International students enjoy tour of farm

Samee Rashid and Hozan Noori, two UW-Madison students who arrived in Madison three weeks ago from Kurdistan, jumped up on a tractor Sunday during an event for international students on a family farm here.

The men are taking classes in English as a second language and hope to pursue master’s degrees in law. They are from Erbil, the fourth largest Iraqi city, and the capital of Iraqi Kurdistan.

Rashid, 28, wanted to make sure Americans know that farms in Kurdistan are more beautiful than in Wisconsin.

“It’s one of the best areas for wheat,” he said.

Rashid and Noori, 26, were among about 140 international students to visit the farm of Steve and Martha Querin-Schultz, who for the third year in a row opened their third-generation farm to the students. Five international students from Madison Area Technical College also took part in the event.

Martha Querin-Schultz is office manager for the UW-Madison’s International Student Services, and her husband, Steve, who regularly attends university events with her, thought it would be a good idea to get the students out to their farm.

“I have always felt that the international students at UW feel isolated in the sense that they are in an urban area and never really get outside the city,” Martha Querin-Schultz said. “This was just an opportunity to get students off the Isthmus, off campus, and out into the country.”

Students and their families took horse-drawn wagon rides, learned to drive a tractor, toured the family’s home and surrounding land, played outdoor games, ate lunch courtesy of the Cottage Grove Historical Society and listened to a bluegrass group.

The event took nearly 50 volunteers to put on.
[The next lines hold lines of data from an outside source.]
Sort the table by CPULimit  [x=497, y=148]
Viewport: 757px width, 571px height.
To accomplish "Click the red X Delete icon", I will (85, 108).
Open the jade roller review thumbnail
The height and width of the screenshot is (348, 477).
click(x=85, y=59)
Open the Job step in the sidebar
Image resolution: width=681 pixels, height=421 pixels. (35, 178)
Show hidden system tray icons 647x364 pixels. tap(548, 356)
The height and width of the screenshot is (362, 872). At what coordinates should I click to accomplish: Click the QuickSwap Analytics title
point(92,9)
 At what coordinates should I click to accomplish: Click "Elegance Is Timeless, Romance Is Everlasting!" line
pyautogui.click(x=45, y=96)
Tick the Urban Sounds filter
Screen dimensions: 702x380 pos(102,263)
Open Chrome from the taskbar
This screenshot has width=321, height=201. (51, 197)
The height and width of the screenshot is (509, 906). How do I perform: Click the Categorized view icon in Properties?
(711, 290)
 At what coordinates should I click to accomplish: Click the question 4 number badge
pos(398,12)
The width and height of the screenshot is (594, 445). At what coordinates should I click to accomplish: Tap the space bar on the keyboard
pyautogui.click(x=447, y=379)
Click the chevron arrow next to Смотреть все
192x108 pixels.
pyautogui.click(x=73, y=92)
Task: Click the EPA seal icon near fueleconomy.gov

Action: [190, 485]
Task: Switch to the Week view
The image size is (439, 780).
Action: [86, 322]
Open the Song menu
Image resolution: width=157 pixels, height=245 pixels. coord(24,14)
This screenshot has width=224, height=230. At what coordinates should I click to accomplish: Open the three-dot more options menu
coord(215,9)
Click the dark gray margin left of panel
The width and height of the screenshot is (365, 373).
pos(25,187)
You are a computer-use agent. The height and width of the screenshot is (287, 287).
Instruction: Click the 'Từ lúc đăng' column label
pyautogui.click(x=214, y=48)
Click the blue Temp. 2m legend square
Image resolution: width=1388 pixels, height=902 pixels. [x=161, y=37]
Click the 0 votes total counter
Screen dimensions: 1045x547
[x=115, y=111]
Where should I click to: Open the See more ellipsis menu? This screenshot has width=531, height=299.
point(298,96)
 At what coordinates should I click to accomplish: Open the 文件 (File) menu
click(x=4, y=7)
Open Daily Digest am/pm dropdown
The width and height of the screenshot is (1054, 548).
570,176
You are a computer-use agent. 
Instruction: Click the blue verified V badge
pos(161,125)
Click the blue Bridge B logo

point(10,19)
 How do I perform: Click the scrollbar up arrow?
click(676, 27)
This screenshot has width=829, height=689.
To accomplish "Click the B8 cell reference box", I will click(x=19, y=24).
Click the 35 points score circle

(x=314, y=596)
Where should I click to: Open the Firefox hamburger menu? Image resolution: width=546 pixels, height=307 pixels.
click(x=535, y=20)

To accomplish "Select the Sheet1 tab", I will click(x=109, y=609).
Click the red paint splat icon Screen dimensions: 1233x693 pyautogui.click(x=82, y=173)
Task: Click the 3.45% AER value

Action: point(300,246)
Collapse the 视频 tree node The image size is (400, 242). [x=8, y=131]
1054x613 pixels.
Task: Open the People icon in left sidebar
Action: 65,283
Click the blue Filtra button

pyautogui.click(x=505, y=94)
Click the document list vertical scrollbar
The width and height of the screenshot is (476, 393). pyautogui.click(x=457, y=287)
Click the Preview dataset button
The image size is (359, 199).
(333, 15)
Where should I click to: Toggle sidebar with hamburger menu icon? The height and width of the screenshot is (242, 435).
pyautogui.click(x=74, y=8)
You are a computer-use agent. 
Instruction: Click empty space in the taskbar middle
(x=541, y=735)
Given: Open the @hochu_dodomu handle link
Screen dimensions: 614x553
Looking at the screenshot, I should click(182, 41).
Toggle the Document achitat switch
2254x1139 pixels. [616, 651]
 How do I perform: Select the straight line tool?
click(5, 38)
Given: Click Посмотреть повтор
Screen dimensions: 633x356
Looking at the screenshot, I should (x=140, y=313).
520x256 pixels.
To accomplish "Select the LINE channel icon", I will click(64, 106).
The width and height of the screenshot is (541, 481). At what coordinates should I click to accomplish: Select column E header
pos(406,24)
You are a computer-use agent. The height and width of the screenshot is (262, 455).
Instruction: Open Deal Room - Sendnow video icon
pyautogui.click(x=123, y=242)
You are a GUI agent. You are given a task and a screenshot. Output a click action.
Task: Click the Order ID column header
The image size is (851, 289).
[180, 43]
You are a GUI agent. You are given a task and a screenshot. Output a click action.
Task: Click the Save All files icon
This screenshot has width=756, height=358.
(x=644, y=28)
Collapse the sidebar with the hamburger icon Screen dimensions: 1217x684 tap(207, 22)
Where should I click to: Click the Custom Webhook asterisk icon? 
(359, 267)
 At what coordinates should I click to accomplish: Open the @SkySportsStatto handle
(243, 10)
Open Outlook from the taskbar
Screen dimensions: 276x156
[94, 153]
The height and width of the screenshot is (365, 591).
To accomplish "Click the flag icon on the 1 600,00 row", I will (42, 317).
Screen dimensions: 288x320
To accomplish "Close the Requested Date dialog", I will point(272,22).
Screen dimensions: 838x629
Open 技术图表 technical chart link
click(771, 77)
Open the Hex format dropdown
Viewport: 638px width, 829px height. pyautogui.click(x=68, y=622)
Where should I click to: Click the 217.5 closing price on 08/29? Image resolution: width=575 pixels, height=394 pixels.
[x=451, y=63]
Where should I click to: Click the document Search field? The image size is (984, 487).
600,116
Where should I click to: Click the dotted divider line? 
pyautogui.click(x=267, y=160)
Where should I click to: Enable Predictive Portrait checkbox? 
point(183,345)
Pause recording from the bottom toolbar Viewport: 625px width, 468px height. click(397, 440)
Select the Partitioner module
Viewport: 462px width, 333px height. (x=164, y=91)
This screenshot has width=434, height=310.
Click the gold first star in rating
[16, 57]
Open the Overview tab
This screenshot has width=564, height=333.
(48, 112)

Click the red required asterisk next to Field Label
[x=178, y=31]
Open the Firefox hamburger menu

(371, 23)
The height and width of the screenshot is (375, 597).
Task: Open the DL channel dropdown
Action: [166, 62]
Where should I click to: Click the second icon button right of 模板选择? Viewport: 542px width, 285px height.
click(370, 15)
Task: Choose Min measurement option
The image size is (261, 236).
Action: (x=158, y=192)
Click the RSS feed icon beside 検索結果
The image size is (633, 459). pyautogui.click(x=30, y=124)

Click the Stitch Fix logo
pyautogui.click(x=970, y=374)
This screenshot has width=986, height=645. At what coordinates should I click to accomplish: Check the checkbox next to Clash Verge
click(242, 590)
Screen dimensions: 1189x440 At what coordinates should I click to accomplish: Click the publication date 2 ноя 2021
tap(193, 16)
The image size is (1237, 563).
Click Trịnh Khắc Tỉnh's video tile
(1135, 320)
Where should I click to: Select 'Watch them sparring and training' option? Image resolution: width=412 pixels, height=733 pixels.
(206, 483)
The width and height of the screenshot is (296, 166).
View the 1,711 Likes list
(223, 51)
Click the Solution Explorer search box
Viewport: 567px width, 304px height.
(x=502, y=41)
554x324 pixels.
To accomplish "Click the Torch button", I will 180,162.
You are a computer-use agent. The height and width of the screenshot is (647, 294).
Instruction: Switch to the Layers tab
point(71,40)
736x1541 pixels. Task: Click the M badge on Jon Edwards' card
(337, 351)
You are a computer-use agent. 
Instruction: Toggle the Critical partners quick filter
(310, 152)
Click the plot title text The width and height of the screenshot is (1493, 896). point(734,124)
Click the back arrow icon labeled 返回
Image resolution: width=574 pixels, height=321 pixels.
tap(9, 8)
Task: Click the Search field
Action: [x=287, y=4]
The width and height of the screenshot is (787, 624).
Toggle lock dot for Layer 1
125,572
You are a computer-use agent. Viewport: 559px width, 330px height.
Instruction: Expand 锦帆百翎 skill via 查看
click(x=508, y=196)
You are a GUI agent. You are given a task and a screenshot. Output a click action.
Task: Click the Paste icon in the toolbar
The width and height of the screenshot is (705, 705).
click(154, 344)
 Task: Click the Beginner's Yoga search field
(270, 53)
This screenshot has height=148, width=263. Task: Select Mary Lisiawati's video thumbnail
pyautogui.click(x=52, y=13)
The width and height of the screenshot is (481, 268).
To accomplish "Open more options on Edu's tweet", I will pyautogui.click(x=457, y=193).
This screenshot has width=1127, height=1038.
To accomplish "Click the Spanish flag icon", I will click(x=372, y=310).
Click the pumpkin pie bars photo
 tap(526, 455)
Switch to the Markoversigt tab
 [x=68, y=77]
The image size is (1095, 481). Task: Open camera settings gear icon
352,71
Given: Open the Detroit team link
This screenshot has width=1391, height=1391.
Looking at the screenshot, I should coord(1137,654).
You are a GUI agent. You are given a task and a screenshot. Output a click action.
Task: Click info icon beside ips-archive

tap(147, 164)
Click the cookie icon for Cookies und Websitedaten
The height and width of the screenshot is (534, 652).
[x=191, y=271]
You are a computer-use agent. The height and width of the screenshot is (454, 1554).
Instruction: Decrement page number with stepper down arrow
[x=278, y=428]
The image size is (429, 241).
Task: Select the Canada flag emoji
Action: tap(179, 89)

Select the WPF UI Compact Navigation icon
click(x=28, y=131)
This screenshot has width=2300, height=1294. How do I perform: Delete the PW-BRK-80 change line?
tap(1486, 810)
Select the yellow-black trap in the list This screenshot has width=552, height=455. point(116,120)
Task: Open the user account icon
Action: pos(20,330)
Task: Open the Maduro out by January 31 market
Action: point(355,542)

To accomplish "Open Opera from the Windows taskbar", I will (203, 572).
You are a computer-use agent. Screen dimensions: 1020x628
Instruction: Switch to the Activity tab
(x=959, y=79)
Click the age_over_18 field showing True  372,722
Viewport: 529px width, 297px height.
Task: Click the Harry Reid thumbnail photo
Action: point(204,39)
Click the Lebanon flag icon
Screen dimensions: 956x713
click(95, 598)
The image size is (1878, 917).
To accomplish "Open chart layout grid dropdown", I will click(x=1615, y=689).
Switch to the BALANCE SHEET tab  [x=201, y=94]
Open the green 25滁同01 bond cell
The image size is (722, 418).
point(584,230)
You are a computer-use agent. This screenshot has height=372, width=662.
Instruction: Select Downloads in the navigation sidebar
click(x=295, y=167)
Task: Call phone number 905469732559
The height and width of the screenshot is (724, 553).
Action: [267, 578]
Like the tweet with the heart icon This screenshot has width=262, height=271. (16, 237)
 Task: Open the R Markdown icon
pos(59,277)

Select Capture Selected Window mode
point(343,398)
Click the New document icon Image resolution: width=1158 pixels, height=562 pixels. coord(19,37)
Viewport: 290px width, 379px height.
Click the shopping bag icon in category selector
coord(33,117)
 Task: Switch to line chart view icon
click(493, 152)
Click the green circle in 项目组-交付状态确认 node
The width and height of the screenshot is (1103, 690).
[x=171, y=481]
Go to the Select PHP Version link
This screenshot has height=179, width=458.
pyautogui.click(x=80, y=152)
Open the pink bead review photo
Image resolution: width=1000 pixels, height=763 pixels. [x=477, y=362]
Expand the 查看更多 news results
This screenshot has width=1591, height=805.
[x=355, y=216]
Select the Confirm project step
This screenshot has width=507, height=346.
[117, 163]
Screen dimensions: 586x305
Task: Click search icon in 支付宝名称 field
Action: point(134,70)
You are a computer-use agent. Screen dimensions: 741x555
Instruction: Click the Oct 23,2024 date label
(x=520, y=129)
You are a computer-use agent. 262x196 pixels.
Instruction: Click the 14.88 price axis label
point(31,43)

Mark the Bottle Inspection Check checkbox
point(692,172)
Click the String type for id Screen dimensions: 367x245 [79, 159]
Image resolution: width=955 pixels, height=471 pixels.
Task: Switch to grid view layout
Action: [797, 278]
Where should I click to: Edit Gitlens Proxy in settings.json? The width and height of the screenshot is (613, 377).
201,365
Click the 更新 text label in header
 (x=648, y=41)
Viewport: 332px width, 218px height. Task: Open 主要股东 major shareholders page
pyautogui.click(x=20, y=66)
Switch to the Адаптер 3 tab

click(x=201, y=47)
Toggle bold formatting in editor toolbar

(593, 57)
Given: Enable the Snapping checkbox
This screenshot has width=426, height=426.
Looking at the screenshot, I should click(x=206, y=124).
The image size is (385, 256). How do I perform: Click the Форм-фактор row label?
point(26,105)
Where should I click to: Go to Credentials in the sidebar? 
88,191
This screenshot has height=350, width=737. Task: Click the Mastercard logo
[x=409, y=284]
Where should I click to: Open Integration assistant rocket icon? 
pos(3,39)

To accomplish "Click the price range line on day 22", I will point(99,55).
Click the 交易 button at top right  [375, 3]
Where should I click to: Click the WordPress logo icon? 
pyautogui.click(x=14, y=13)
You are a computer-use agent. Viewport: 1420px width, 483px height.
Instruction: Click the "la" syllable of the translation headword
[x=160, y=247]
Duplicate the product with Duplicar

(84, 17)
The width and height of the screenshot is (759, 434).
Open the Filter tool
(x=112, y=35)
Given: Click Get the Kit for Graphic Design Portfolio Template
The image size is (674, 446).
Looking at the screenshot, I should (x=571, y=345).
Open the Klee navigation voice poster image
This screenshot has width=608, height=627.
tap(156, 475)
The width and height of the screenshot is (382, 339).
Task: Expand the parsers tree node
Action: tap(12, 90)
The 250-acre farm used to be a dairy and cattle farm. Now they raise corn and soybeans.

Farhana Raja, 29, from Malaysia, who is studying agriculture, said she was particularly interested in seeing a working Wisconsin farm.

Raja said farming is similar in her country, but that the crops are different.

“In Malaysia there is less soybeans,” she said. “We use a lot of palm oil instead of vegetable oil.”

Steve Querin-Schultz said the yearly farm visits give the students a rural experience.

“Most of these kids are from the city and they live in Madison so they don’t get a chance to see the rural lifestyle,” he said.

Noori said he’s already homesick and misses everything about his country, but was glad he came out to the farm.

“I think I’ll get used to living here,” he said. “Wisconsin is beautiful and very friendly.”